» Work required:
Write out the full set of records below exactly.

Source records
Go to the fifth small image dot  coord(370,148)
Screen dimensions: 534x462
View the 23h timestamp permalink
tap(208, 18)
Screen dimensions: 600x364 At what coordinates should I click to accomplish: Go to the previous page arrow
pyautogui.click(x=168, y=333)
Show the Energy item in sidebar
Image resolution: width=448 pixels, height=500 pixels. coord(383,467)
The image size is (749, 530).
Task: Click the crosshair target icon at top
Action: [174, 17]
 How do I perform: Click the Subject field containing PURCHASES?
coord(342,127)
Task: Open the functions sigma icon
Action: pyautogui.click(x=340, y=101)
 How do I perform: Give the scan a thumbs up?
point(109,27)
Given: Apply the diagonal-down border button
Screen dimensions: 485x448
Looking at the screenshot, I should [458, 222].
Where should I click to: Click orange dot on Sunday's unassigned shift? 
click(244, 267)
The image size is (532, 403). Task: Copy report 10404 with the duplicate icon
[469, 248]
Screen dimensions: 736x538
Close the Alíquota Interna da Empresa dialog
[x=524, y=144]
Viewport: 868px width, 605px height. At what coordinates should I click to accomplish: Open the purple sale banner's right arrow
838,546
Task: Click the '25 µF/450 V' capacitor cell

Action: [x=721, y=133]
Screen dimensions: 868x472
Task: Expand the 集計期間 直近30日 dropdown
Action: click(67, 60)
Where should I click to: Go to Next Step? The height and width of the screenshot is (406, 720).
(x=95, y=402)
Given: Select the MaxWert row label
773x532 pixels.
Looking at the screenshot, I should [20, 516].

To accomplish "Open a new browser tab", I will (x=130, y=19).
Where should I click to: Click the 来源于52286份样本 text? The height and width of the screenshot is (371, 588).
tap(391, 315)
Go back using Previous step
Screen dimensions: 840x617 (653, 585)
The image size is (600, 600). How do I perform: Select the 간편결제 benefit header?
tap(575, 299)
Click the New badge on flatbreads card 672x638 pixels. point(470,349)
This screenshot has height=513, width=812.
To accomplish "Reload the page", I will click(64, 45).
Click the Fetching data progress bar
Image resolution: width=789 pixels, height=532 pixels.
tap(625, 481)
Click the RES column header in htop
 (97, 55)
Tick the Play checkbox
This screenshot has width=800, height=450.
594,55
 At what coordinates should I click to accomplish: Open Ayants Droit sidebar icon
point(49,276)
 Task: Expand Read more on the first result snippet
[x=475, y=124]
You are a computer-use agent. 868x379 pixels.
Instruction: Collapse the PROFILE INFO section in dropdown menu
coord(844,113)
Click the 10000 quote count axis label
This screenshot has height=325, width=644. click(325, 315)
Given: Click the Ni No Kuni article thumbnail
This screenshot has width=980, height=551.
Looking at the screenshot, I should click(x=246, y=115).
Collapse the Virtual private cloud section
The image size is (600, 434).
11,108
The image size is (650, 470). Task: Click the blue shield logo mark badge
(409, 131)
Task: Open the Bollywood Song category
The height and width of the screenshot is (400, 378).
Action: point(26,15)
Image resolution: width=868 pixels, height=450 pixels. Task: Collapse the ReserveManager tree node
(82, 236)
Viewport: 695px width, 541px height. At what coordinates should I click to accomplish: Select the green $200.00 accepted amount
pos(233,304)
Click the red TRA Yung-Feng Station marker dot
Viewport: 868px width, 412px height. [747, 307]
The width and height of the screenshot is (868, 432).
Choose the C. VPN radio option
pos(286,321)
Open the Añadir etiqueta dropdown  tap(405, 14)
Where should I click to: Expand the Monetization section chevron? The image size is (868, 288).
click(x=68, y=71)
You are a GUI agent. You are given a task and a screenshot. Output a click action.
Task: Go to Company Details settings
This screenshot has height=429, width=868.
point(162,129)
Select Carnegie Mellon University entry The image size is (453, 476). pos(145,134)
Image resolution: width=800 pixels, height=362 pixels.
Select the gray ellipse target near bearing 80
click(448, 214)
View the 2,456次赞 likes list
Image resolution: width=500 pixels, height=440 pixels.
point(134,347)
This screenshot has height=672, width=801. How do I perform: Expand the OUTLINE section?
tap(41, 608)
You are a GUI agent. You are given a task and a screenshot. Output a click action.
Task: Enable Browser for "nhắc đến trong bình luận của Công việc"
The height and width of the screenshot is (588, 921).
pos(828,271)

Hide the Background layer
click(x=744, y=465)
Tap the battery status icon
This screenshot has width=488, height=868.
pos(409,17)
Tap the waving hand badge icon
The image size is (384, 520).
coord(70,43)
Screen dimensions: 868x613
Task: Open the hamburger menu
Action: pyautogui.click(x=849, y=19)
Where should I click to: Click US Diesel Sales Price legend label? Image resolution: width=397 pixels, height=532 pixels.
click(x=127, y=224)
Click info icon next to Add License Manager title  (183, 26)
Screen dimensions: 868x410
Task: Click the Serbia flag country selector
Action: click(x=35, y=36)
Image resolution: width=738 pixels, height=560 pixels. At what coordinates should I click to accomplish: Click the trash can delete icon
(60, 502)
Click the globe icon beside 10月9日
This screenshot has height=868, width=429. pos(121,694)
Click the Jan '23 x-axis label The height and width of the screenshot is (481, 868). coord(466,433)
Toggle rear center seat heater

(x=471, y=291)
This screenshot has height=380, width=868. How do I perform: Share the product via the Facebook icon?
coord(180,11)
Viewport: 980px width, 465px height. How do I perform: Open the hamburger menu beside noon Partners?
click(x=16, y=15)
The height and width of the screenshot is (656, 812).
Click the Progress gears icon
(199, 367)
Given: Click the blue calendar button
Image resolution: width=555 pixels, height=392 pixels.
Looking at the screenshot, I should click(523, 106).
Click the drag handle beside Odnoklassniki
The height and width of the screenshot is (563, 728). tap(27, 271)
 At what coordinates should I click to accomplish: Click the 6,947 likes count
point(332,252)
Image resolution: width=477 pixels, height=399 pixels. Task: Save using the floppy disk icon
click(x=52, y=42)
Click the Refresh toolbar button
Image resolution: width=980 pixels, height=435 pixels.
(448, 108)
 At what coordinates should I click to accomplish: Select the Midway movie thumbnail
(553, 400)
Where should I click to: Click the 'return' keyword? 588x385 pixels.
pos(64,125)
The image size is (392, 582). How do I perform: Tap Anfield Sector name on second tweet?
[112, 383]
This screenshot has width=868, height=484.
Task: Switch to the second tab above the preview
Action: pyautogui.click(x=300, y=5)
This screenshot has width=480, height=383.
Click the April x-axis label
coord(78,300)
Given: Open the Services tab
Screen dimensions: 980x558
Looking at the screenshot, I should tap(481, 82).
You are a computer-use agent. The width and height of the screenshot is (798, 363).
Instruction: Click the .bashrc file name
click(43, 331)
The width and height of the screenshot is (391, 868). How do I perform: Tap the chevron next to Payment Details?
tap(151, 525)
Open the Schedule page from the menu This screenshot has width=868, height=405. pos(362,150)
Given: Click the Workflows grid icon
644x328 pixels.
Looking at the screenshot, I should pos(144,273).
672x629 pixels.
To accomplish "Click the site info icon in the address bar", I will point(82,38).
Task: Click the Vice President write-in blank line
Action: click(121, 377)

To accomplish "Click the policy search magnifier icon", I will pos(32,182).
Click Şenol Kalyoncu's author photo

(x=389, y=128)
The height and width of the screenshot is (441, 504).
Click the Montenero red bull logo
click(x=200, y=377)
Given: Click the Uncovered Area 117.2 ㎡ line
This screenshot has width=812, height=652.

» Response to the exercise:
Go to the fifth small image dot  coord(370,148)
Screen dimensions: 534x462
View the 23h timestamp permalink
tap(208, 18)
Screen dimensions: 600x364 At what coordinates should I click to accomplish: Go to the previous page arrow
pyautogui.click(x=168, y=333)
Show the Energy item in sidebar
Image resolution: width=448 pixels, height=500 pixels. coord(383,467)
The image size is (749, 530).
Task: Click the crosshair target icon at top
Action: [174, 17]
 How do I perform: Click the Subject field containing PURCHASES?
coord(342,127)
Task: Open the functions sigma icon
Action: pyautogui.click(x=340, y=101)
 How do I perform: Give the scan a thumbs up?
point(109,27)
Given: Apply the diagonal-down border button
Screen dimensions: 485x448
Looking at the screenshot, I should [458, 222].
Where should I click to: Click orange dot on Sunday's unassigned shift? 
click(244, 267)
The image size is (532, 403). Task: Copy report 10404 with the duplicate icon
[469, 248]
Screen dimensions: 736x538
Close the Alíquota Interna da Empresa dialog
[x=524, y=144]
Viewport: 868px width, 605px height. At what coordinates should I click to accomplish: Open the purple sale banner's right arrow
838,546
Task: Click the '25 µF/450 V' capacitor cell

Action: [x=721, y=133]
Screen dimensions: 868x472
Task: Expand the 集計期間 直近30日 dropdown
Action: click(67, 60)
Where should I click to: Go to Next Step? The height and width of the screenshot is (406, 720).
(x=95, y=402)
Given: Select the MaxWert row label
773x532 pixels.
Looking at the screenshot, I should [20, 516].

To accomplish "Open a new browser tab", I will (x=130, y=19).
Where should I click to: Click the 来源于52286份样本 text? The height and width of the screenshot is (371, 588).
tap(391, 315)
Go back using Previous step
Screen dimensions: 840x617 (653, 585)
The image size is (600, 600). How do I perform: Select the 간편결제 benefit header?
tap(575, 299)
Click the New badge on flatbreads card 672x638 pixels. point(470,349)
This screenshot has height=513, width=812.
To accomplish "Reload the page", I will click(64, 45).
Click the Fetching data progress bar
Image resolution: width=789 pixels, height=532 pixels.
tap(625, 481)
Click the RES column header in htop
 (97, 55)
Tick the Play checkbox
This screenshot has width=800, height=450.
594,55
 At what coordinates should I click to accomplish: Open Ayants Droit sidebar icon
point(49,276)
 Task: Expand Read more on the first result snippet
[x=475, y=124]
You are a computer-use agent. 868x379 pixels.
Instruction: Collapse the PROFILE INFO section in dropdown menu
coord(844,113)
Click the 10000 quote count axis label
This screenshot has height=325, width=644. click(325, 315)
Given: Click the Ni No Kuni article thumbnail
This screenshot has width=980, height=551.
Looking at the screenshot, I should click(x=246, y=115).
Collapse the Virtual private cloud section
The image size is (600, 434).
11,108
The image size is (650, 470). Task: Click the blue shield logo mark badge
(409, 131)
Task: Open the Bollywood Song category
The height and width of the screenshot is (400, 378).
Action: point(26,15)
Image resolution: width=868 pixels, height=450 pixels. Task: Collapse the ReserveManager tree node
(82, 236)
Viewport: 695px width, 541px height. At what coordinates should I click to accomplish: Select the green $200.00 accepted amount
pos(233,304)
Click the red TRA Yung-Feng Station marker dot
Viewport: 868px width, 412px height. [747, 307]
The width and height of the screenshot is (868, 432).
Choose the C. VPN radio option
pos(286,321)
Open the Añadir etiqueta dropdown  tap(405, 14)
Where should I click to: Expand the Monetization section chevron? The image size is (868, 288).
click(x=68, y=71)
You are a GUI agent. You are given a task and a screenshot. Output a click action.
Task: Go to Company Details settings
This screenshot has height=429, width=868.
point(162,129)
Select Carnegie Mellon University entry The image size is (453, 476). pos(145,134)
Image resolution: width=800 pixels, height=362 pixels.
Select the gray ellipse target near bearing 80
click(448, 214)
View the 2,456次赞 likes list
Image resolution: width=500 pixels, height=440 pixels.
point(134,347)
This screenshot has height=672, width=801. How do I perform: Expand the OUTLINE section?
tap(41, 608)
You are a GUI agent. You are given a task and a screenshot. Output a click action.
Task: Enable Browser for "nhắc đến trong bình luận của Công việc"
The height and width of the screenshot is (588, 921).
pos(828,271)

Hide the Background layer
click(x=744, y=465)
Tap the battery status icon
This screenshot has width=488, height=868.
pos(409,17)
Tap the waving hand badge icon
The image size is (384, 520).
coord(70,43)
Screen dimensions: 868x613
Task: Open the hamburger menu
Action: pyautogui.click(x=849, y=19)
Where should I click to: Click US Diesel Sales Price legend label? Image resolution: width=397 pixels, height=532 pixels.
click(x=127, y=224)
Click info icon next to Add License Manager title  (183, 26)
Screen dimensions: 868x410
Task: Click the Serbia flag country selector
Action: click(x=35, y=36)
Image resolution: width=738 pixels, height=560 pixels. At what coordinates should I click to accomplish: Click the trash can delete icon
(60, 502)
Click the globe icon beside 10月9日
This screenshot has height=868, width=429. pos(121,694)
Click the Jan '23 x-axis label The height and width of the screenshot is (481, 868). coord(466,433)
Toggle rear center seat heater

(x=471, y=291)
This screenshot has height=380, width=868. How do I perform: Share the product via the Facebook icon?
coord(180,11)
Viewport: 980px width, 465px height. How do I perform: Open the hamburger menu beside noon Partners?
click(x=16, y=15)
The height and width of the screenshot is (656, 812).
Click the Progress gears icon
(199, 367)
Given: Click the blue calendar button
Image resolution: width=555 pixels, height=392 pixels.
Looking at the screenshot, I should click(523, 106).
Click the drag handle beside Odnoklassniki
The height and width of the screenshot is (563, 728). tap(27, 271)
 At what coordinates should I click to accomplish: Click the 6,947 likes count
point(332,252)
Image resolution: width=477 pixels, height=399 pixels. Task: Save using the floppy disk icon
click(x=52, y=42)
Click the Refresh toolbar button
Image resolution: width=980 pixels, height=435 pixels.
(448, 108)
 At what coordinates should I click to accomplish: Select the Midway movie thumbnail
(553, 400)
Where should I click to: Click the 'return' keyword? 588x385 pixels.
pos(64,125)
The image size is (392, 582). How do I perform: Tap Anfield Sector name on second tweet?
[112, 383]
This screenshot has width=868, height=484.
Task: Switch to the second tab above the preview
Action: pyautogui.click(x=300, y=5)
This screenshot has width=480, height=383.
Click the April x-axis label
coord(78,300)
Given: Open the Services tab
Screen dimensions: 980x558
Looking at the screenshot, I should tap(481, 82).
You are a computer-use agent. The width and height of the screenshot is (798, 363).
Instruction: Click the .bashrc file name
click(43, 331)
The width and height of the screenshot is (391, 868). How do I perform: Tap the chevron next to Payment Details?
tap(151, 525)
Open the Schedule page from the menu This screenshot has width=868, height=405. pos(362,150)
Given: Click the Workflows grid icon
644x328 pixels.
Looking at the screenshot, I should pos(144,273).
672x629 pixels.
To accomplish "Click the site info icon in the address bar", I will point(82,38).
Task: Click the Vice President write-in blank line
Action: click(121, 377)

To accomplish "Click the policy search magnifier icon", I will pos(32,182).
Click Şenol Kalyoncu's author photo

(x=389, y=128)
The height and width of the screenshot is (441, 504).
Click the Montenero red bull logo
click(x=200, y=377)
Given: Click the Uncovered Area 117.2 ㎡ line
This screenshot has width=812, height=652.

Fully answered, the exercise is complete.